End to End Model Approaches

Snapshot from Neural Coreference Resolution End to End Model

Although end-to-end models may seem like they oversimplify our network model (abstracting out our control over the representations of the inner layers), they have found success in some elements of natural language processing/machine translation. Specifically, implementations of end-to-end models have found great success when tackling the task of coreference resolution, an admittedly different problem than the one of the compilation but certainly one that parallels can be drawn to(2). Not only can the coreference resolution model be applied to some aspects of translation, but it is also conceivable that a well-trained model could figure out the necessary libraries to link while building the executables, helping to alleviate the headache that can sometimes occur from handling these issues yourself. Instead of the NMT network proposed in the prior paragraphs, a model could specifically be trained for the translation between the given language all the way down to the machine code level, getting rid of the possible optimizations that while helpful for each individual translation level, may not be beneficial when we reach our final layer.

The Problem of Accuracy

One critical difference between compilers and machine translation is the need for absolute accuracy. Although perhaps it is acceptable for some of the connotations or meaning of a language to be lost in speech translation, programs are expected to perform exactly according to their respective standards, and a model that is 99.9% accurate likely wouldn’t be acceptable to most programmers. Thus the avenue for neural compilation likely isn’t for one of accuracy, but more along the lines of aggressive compilation flags (like –O3 optimization in gcc) which increase the risk that the intended behavior won’t happen, at the benefit of increased performance (this being a more extreme case of those flags). Neural compilation could also potentially provide close “guesses” as to the program’s contents translated into another programming language, giving the programmer a guide, but not yet a solution, for the code in that respective language.

Other Differences Between NLP and Neural Compilation

Although there certainly are additional obstacles that compilation provides for our NLP models, the area also offers some additional tools as well. While sentiment and understanding of words can be very hard to optimize for, as it can be difficult to accumulate large training sets and we must rely on the collective opinion of experts, the behavior of programs is much more concrete.

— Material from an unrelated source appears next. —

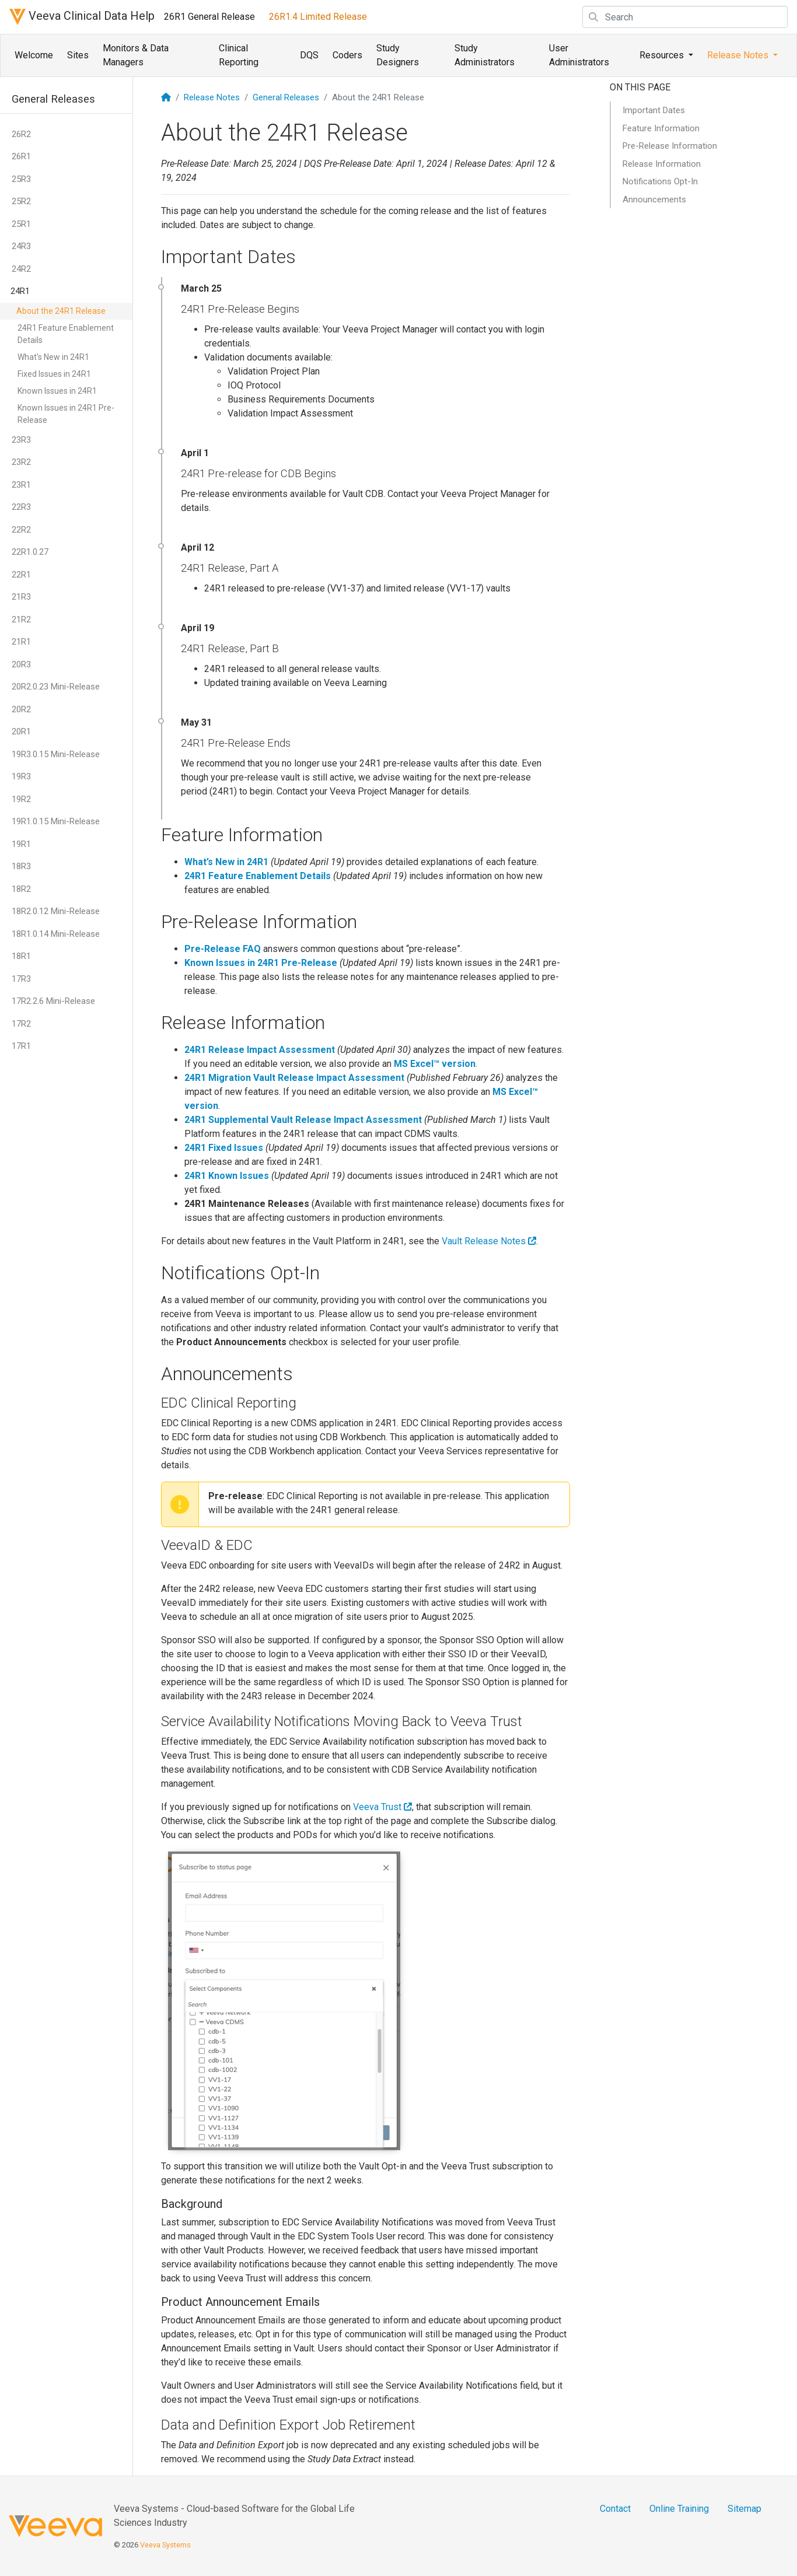 Image resolution: width=797 pixels, height=2576 pixels. What do you see at coordinates (56, 754) in the screenshot?
I see `19R3.0.15 Mini-Release [button]` at bounding box center [56, 754].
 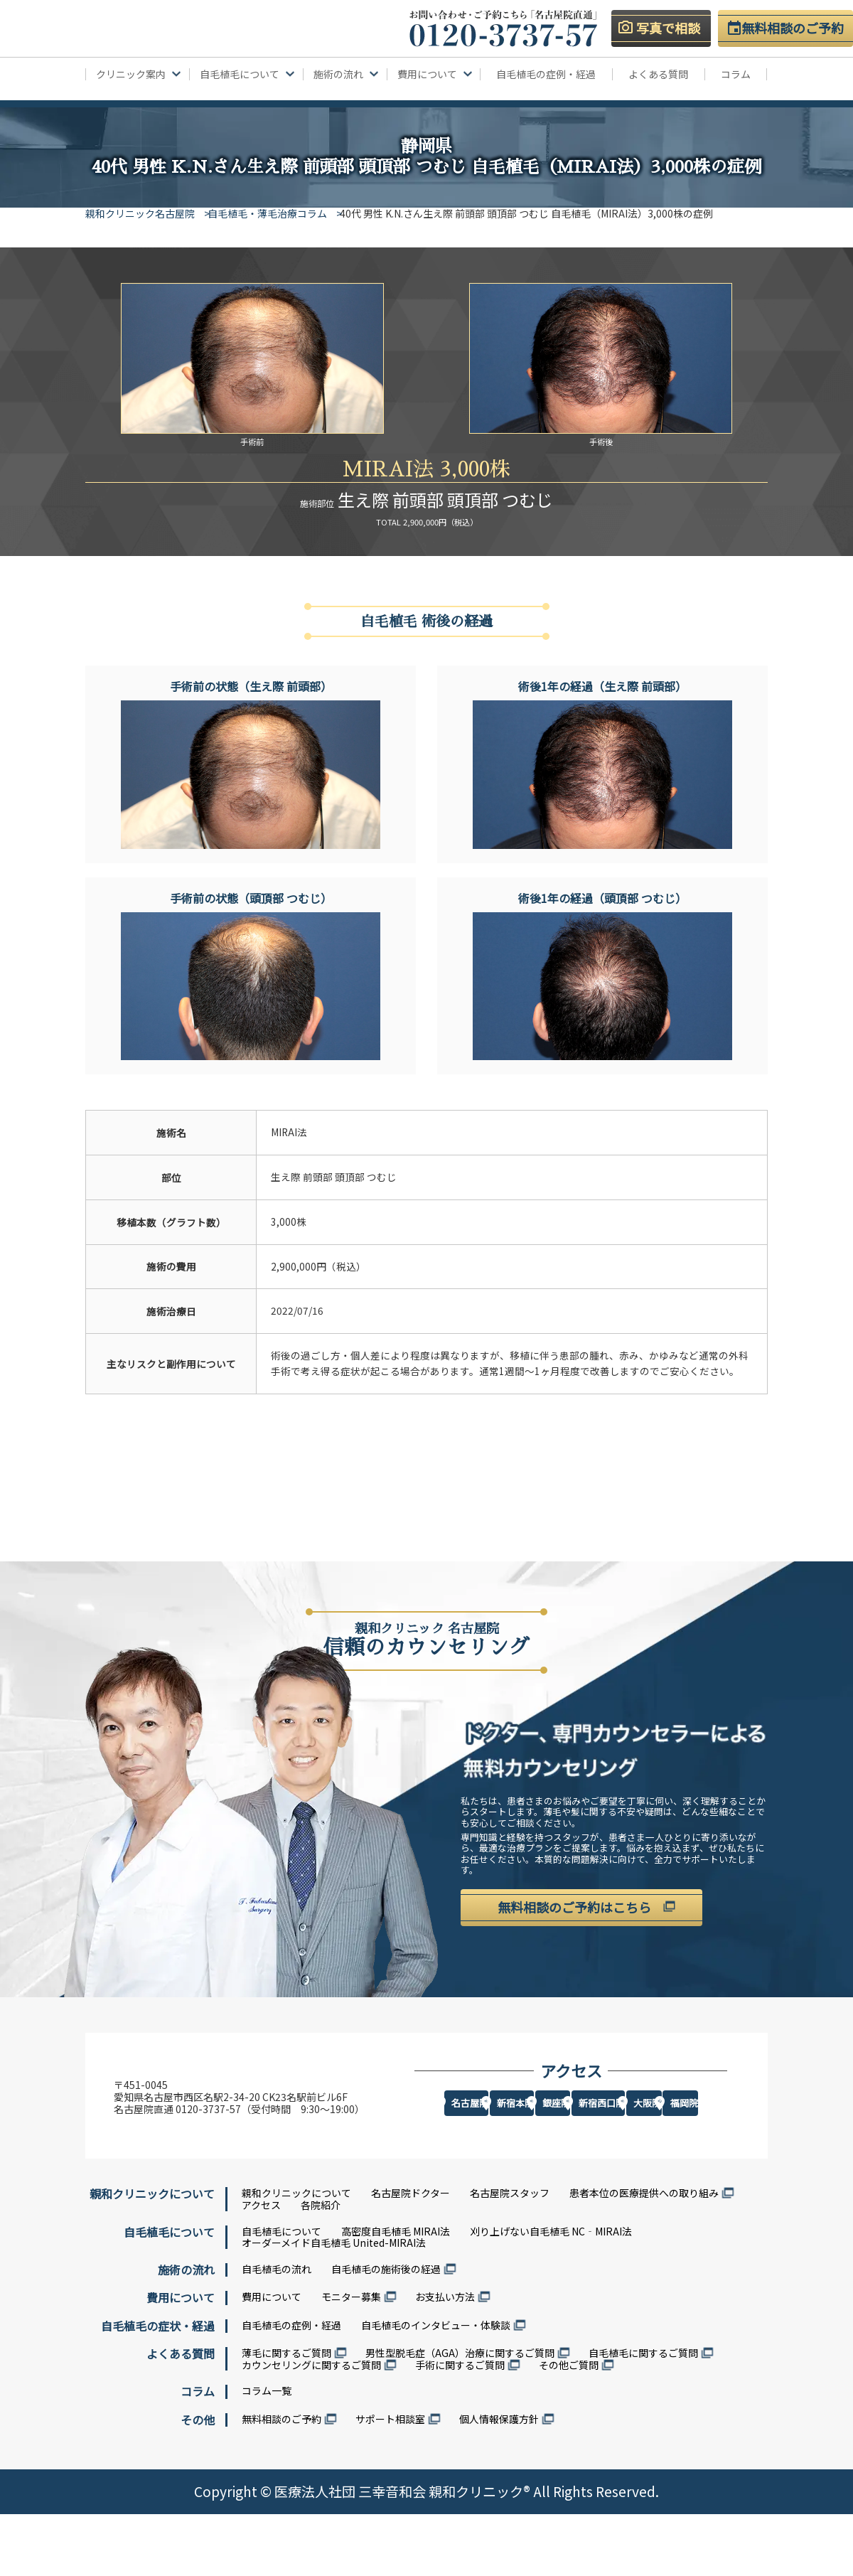 What do you see at coordinates (320, 2267) in the screenshot?
I see `各院紹介` at bounding box center [320, 2267].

With compilers that exist and give programs that as far as we know to behave correctly, though they might not perform their tasks optimally, we have a much easier baseline to optimize around. A possible implementation of the neural compilation model could go as follows:

After training the model on various datasets, compile a piece of code with the NMT model
Compare the behavior in terms of output, etc, with other compilation models and optimization levels
Optimize for accuracy first, creating some unique “tweak” parameters for this compilation until the behavior is correct (to whatever degree the programmer specifies)
Optimize for speed/code simplicity upon the “tweak” parameters created for this compilation
Save “tweak” parameters and later on decide if they should be used to affect the main model

Conclusion

Both end-to-end models and neural machine translation provide interesting insights into developing the compilers of the future. I hope you enjoyed the article and let me know if you have any ideas for how these techniques, or any others, could be applied to create better compilers!

References

[1]Aharoni, Roee, et al. “Massively Multilingual Neural Machine Translation.” Proceedings of the 2019 Conference of the North, 2019, doi:10.18653/v1/n19–1388.

[2] Lee, Kenton, et al. “End-to-End Neural Coreference Resolution.” Proceedings of the 2017 Conference on Empirical Methods in Natural Language Processing, 2017, doi:10.18653/v1/d17–1018.